Scientific classification
- Kingdom: Animalia
- Phylum: Chordata
- Class: Amphibia
- Order: Anura
- Family: Rhacophoridae
- Genus: Buergeria
- Species: B. choui
- Binomial name: Buergeria choui Matsui and Tominaga, 2020

= Buergeria choui =

- Genus: Buergeria
- Species: choui
- Authority: Matsui and Tominaga, 2020
- Conservation status: LC

Species of frog

Buergeria choui is a species of frog in the family Rhacophoridae. Prior to its description in 2020, it was confused with Buergeria japonica. It is found in northwestern Taiwan and in the southern part of the Ryukyu Archipelago, Japan, specifically on the Yaeyama Islands. Common name Yaeyama Kajika frog has been proposed for it. The specific name choui honors Wen-Hao Chou from the National Museum of Natural Science (Taiwan), the first person to pay attention to the variation within the former Buergeria japonica.

==Distribution==
Buergeria choui is known from Iriomote and Ishigaki Islands in the Southern Ryukyus and from the northwestern parts of Taiwan. The true Buergeria japonica is now considered a Central and Northern Ryukyus endemic, while the former B. japonica elsewhere in Taiwan are now classified as Buergeria otai.

==Description==
Adult males measure 25–29 mm and adult females 30–36 mm in snout–vent length. The snout is truncate. The tympanum is conspicuous; the supratympanic fold is evident. The forelimbs are moderate. The fingers have no webbing but have tips expanded into small discs. The hindlimbs are slender and very long. The toes have fleshy webbing. Skin is dorsally rough with scattered tubercles and ridges. Ground color of the body is highly variable, from yellowish brown and grayish brown to deep brown. There is a dark brown interorbital bar followed by dark cruciform pattern. The throat is creamy yellow. The chest and abdomen are cream. The limbs have dark crossbars. The iris is golden. Males have a single internal subgular vocal sac.

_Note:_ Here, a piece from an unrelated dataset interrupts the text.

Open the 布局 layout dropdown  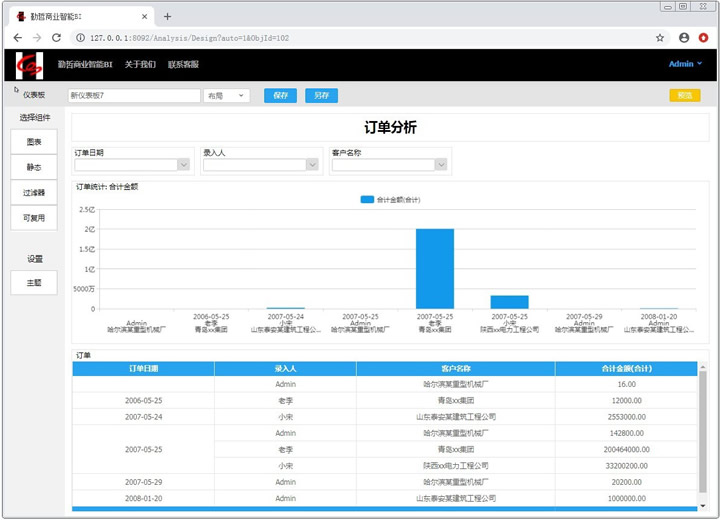pos(226,96)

The male advertisement call are emitted in succession and consist of various combinations of notes with various
intervals, ranging from a very short ones (including just one pulse) through short trills or whistles to long trills. The long trill lasts 1–2.3 seconds.

Tadpoles of Gosner stages 35–36 measure 26–31 mm in total length, of which the lanceolate tail makes about two thirds.

==Habitat==
Buergeria choui is widely distributed, ranging from coastal lowlands to mountain forests. Breeding takes place in March–November when males can be heard calling near shallow pools, slowly flowing streams, and ditches. The tadpoles are aquatic and tolerate high temperatures. These frogs have been observed between 0 and 1800 meters above sea level.

==Conservation==
As of late 2020, this species had not yet been assessed for the IUCN Red List of Threatened Species. The former Buergeria japonica was assessed in 2004 as being of "least concern".